7. spl meter cal file is in 'mic/meter'

any ideas why im getting no input? 
and also, where do i plug my spl meter in? the rca "two track" input? i get feedback there too :explode:


----------



## Andrewskaterrr (Sep 9, 2009)

ok the problem is REW is not registering my usb input. garage band does and everything else, except REW


----------



## Andrewskaterrr (Sep 9, 2009)

oh and im running snow leopard 10.6


----------



## brucek (Apr 11, 2006)

> 3. when i tap on the mic i can hear it through the speakers
> 4. if i turn the mic up i get feedback


You have 'monitor' mode on in your soundcard - it must be off to run REW.

Did you start with the soundcard calibration routine (required). If so, did the routine work fine and create a proper calibration file that you then tested witha loopback cable for accuracy?

brucek


----------



## Andrewskaterrr (Sep 9, 2009)

i don't have a monitor mode on/off on my sound card. im using my alesis multimix 8 via usb for ins/outs. i don't know how i would set it up with the alesis


----------



## brucek (Apr 11, 2006)

> i don't have a monitor mode on/off on my sound card. im using my alesis multimix 8 via usb for ins/outs.


I realize you're using the alesis - I call that a soundcard. 

When you hear the mic as you speak into it, it means monitor is on. The end result is that the Playback Mixer in Windows has line-in enabled. Only the Record Mixer should have line-in enabled when using REW. You can check that and disable it directly in Widows if your Alesis doesn't have a specific monitor mode (although all soundcards do have it so that people can listen to CD's as they record them)...

brucek


----------



## Andrewskaterrr (Sep 9, 2009)

Ok, just making sure that's what you meant.
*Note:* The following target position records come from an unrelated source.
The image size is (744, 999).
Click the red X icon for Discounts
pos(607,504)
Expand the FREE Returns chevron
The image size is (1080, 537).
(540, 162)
The thing is I'm using mac osx snow leopard. When I turn the "control room send" off it doesn't send any signal at all to the computer. I'll try to post a picture when I get home
_Posted via Mobile Device_


----------



## Andrewskaterrr (Sep 9, 2009)

ok here's what it look like


















i have the 'control room out' 1/4'' plugs going to my amp
at all times the mic goes through my speakers unless i hit off the 'mix to control room' button
any ideas


----------